Foto Dokumentasi : Kondisi Ruang sidang PKPU


FORWAT’S.COM, Jakarta – Perkara Penundaan Kewajiban Pembayaran Utang (PKPU) bernilai besar kembali mengguncang Pengadilan Negeri Jakarta Pusat. Sidang yang digelar pada Selasa, 14 April 2026, menempatkan Perusahaan X dalam tekanan serius dengan nilai kewajiban mencapai Rp 10 miliar.

Perkara yang terdaftar dengan Nomor: XXXXXXXX ini diproses berdasarkan ketentuan Undang-Undang Nomor 37 Tahun 2004 tentang Kepailitan dan Penundaan Kewajiban Pembayaran Utang, yang menjadi landasan utama dalam penyelesaian sengketa utang-piutang di Indonesia.

Dalam menghadapi situasi tersebut, Perusahaan X menunjuk Kantor Hukum Ade Manansyah & Rekan sebagai kuasa hukum. Tim dipimpin oleh Dr. Ade Manansyah, SH, MH, bersama Ririn Nurindah, SH, yang dikenal memiliki rekam jejak dalam perkara kepailitan dan restrukturisasi utang.

Sidang berlangsung dalam tensi tinggi, mempertemukan debitur dan para kreditur dalam satu forum hukum yang menentukan arah nasib perusahaan. Majelis hakim memimpin jalannya persidangan dengan agenda pemeriksaan awal serta pendalaman posisi hukum para pihak.

Berdasarkan UU No. 37 Tahun 2004, PKPU merupakan mekanisme hukum yang memberikan ruang bagi debitur untuk mengajukan rencana perdamaian kepada kreditur guna restrukturisasi utang sebelum masuk ke tahap kepailitan.

“PKPU adalah kesempatan terakhir untuk mencapai kesepakatan. Jika gagal, maka konsekuensinya bisa berlanjut pada permohonan pailit sebagaimana diatur dalam undang-undang,” tegas Dr. Ade Manansyah.

Nilai perkara yang mencapai Rp 10 miliar menjadikan kasus ini berada pada level krusial. Para kreditur menunjukkan sikap aktif dalam merespons permohonan, menandakan bahwa proses ini tidak hanya soal hukum, tetapi juga pertaruhan kepentingan ekonomi yang besar.

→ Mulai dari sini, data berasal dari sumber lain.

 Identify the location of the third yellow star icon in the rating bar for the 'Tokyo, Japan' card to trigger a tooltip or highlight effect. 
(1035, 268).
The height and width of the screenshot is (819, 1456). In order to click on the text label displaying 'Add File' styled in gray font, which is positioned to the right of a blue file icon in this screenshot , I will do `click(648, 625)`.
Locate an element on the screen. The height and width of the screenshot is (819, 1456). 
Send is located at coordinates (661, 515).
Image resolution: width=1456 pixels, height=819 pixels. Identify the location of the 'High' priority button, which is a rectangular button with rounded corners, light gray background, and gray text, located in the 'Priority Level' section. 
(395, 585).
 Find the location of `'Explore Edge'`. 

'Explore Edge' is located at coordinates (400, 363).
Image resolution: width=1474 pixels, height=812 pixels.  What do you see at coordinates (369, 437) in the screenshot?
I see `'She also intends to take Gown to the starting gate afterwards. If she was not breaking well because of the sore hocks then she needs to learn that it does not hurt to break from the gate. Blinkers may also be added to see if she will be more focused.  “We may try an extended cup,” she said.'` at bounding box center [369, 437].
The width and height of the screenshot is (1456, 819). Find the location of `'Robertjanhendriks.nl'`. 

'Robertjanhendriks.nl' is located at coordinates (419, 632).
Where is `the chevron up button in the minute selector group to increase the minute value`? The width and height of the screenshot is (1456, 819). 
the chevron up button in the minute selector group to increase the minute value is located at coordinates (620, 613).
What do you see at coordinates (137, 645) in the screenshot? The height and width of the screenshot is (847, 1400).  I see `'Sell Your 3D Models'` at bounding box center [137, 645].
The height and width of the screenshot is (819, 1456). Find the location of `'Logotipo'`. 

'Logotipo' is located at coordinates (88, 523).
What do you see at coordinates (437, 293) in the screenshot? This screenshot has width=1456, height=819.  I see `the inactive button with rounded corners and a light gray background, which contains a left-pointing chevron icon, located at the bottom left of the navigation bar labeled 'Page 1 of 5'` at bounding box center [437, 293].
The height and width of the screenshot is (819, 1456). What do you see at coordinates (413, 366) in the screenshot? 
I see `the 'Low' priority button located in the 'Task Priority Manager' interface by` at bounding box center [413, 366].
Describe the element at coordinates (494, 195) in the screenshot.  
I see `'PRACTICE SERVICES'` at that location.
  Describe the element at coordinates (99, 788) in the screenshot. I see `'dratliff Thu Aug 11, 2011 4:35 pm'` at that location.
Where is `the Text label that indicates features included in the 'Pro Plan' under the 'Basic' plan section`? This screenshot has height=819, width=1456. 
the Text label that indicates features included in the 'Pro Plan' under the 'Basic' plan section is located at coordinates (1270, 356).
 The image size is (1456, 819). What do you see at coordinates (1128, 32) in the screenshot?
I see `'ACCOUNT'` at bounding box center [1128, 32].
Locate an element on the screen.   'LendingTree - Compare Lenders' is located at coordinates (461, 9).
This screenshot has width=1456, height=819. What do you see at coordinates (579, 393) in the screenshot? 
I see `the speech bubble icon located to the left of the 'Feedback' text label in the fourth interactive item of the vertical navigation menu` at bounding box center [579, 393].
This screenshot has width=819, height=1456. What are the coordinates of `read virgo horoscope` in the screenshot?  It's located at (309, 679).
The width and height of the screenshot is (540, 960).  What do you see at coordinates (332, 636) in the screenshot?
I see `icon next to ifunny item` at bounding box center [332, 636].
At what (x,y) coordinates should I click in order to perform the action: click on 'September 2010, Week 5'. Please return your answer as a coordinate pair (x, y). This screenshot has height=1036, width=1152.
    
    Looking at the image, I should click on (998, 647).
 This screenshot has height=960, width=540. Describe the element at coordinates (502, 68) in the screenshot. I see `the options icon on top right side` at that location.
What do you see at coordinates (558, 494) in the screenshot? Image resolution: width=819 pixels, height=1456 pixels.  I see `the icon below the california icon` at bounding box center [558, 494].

Pengamat menilai, perkara PKPU kerap menjadi titik kritis antara penyelamatan dan kehancuran usaha. Dalam kerangka hukum yang diatur UU Kepailitan, keberhasilan atau kegagalan perdamaian akan menjadi penentu akhir nasib debitur.

Sidang akan berlanjut dengan agenda pembahasan proposal perdamaian yang akan diajukan Perusahaan X kepada para kreditur. Di fase ini, kemampuan strategi hukum dan negosiasi akan diuji secara maksimal.

Perusahaan X kini berada di persimpangan tajam—antara restrukturisasi yang menyelamatkan di bawah payung hukum PKPU, atau jatuh ke jurang kepailitan sebagaimana diatur dalam Undang-Undang.